Most CRO metrics are ratios. Conversion rate = conversions / sessions. CTR = clicks / impressions. AOV = revenue / orders. The numerator and denominator are both random, both vary across users, and they’re correlated. The standard variance formulas you’d use for a simple mean don’t apply.

What goes wrong if you ignore this: your confidence intervals are too tight, your p-values look more impressive than they should, and your false-positive rate is higher than the nominal alpha. The effect is usually small but it compounds with other issues (peeking, multiple testing) into “we’re getting more ‘significant’ tests than we should”.

The delta method

A mathematical technique for approximating the variance of a function of random variables. For a ratio X/Y, the delta method gives you a variance estimate that accounts for the fact that both X and Y vary, and that they may be correlated. It’s a first-order Taylor approximation, which means it works well when the ratio is reasonably stable and falls apart when the denominator can be zero or near zero.

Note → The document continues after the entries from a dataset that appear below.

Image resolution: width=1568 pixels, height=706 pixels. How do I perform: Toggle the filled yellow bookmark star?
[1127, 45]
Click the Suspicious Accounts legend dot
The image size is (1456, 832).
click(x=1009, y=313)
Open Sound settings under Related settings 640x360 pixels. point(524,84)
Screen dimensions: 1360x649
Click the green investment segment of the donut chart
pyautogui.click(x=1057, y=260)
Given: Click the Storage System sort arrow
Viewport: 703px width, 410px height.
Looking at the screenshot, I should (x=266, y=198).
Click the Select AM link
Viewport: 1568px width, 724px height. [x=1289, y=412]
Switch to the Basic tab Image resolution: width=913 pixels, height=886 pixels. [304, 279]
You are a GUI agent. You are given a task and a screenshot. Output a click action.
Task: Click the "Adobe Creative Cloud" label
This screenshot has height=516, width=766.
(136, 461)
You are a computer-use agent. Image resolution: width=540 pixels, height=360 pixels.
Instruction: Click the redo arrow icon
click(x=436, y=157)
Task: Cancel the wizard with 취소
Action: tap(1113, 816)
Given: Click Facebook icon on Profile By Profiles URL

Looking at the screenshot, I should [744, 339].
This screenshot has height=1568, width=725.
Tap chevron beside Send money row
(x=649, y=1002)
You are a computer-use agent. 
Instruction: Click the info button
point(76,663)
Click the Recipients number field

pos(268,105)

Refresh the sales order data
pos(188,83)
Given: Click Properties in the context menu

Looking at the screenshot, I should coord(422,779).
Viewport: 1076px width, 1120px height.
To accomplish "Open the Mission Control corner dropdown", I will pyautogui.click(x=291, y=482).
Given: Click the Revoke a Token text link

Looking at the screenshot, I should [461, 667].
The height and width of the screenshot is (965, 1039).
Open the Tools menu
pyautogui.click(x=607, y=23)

In practice: most modern testing platforms (Statsig, Eppo, the internal A/B stacks at Meta, Microsoft, Netflix) use the delta method or a bootstrap variant for ratio metrics. Older platforms often don’t, treating per-user ratios as if they were independent observations. You get a “significant” result faster but it’s significant under a wrong model.

When this matters most

The error gets worse when:

The unit of randomisation differs from the unit of analysis. You randomise users but measure sessions. One user has multiple sessions and those sessions aren’t independent.
The metric has a heavy tail. AOV with rare big orders, revenue per user with whales.
The denominator is small. Per-product CTR when products have few impressions.

For a Shopify store running a session-randomised test on session conversion rate, the naive variance is usually fine because session = unit. For a user-randomised test on session-level metrics, you need the delta method or you’re systematically overstating significance.